A Delicate Balance by Edward Albee (1967)

Summary:  Agnes and Tobias are a married couple living in the comfort of the suburbs, clearly affluent enough to never discuss working outside of the home or any sort of financial strain.  Instead, they spend much of their time finding creative and emotionally destructive ways to fight with each other, often surrounding the topic of Claire—a seemingly permanent houseguest (and the alcoholic younger sister of Agnes).  There is news that their 30(ish) year-old daughter Julia is expected back home, fresh off her fourth failed marriage.  In a dramatic break from the routine, Edna and Harry arrive at the end of Act 1.  They are, apparently, Agnes and Tobias’s closest friends.  More interestingly, they are suddenly terrified of being alone in their house, for reasons unspecified throughout the play.

Thoughts:  So many of the plays I have read thus far have been about the way that couples fight with each other, but there is nothing reminiscent of polite veneer (Dinner with Friends, Rabbit Hole, The Subject was Roses) in this play.  Agnes and Tobias know how to hurt each other, and their fighting is reminiscent of another more famous Albee couple—George and Martha (Who’s Afraid of Virginia Woolf?)  They fight about Claire, they fight about Julia, they fight about Edna and Harry…they fight, seemingly, because they love to fight and excel at it.

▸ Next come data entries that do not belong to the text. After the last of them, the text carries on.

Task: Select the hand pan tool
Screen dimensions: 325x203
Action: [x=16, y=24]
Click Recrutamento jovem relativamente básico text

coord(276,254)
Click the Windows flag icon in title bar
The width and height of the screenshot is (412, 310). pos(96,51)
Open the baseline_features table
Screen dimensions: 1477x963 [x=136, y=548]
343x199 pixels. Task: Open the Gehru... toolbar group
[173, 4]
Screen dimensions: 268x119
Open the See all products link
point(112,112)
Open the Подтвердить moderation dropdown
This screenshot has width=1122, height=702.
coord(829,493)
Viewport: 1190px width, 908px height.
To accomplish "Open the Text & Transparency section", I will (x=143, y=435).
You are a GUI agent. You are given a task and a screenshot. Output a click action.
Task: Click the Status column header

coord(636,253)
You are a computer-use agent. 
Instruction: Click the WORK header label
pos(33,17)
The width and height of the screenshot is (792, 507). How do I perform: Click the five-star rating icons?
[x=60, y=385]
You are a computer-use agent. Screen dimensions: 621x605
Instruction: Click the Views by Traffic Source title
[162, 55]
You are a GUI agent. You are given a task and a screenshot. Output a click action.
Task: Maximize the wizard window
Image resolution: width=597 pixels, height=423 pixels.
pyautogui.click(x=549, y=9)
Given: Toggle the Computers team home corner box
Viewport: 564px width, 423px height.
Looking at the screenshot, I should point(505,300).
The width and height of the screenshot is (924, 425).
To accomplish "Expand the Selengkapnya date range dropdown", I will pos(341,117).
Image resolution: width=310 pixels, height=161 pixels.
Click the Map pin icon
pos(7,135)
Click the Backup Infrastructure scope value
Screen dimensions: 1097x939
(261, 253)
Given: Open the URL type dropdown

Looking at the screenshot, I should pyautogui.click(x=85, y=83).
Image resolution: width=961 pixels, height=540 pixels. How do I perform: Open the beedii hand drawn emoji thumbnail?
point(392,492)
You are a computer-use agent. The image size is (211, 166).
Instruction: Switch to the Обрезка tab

The dialogue in this play is interesting enough to make it remarkable, but the play comes to an absolute stunning halt at the end of Act 1 when Edna exclaims, “WE WERE FRIGHTENED….AND THERE WAS NOTHING” (47).  Tobias, Agnes and Claire attempt to figure out what is going on…and the last line of Act 1, only two pages later is Claire’s response, “Don’t you know yet?  (small chuckle)  You will.”  We never know definitively what this fear is—the hints are towards nuclear war, but no one ever says outright.  Eventually, the play ends with a long monologue by Tobias concerning the nature of friendship, love and responsibility.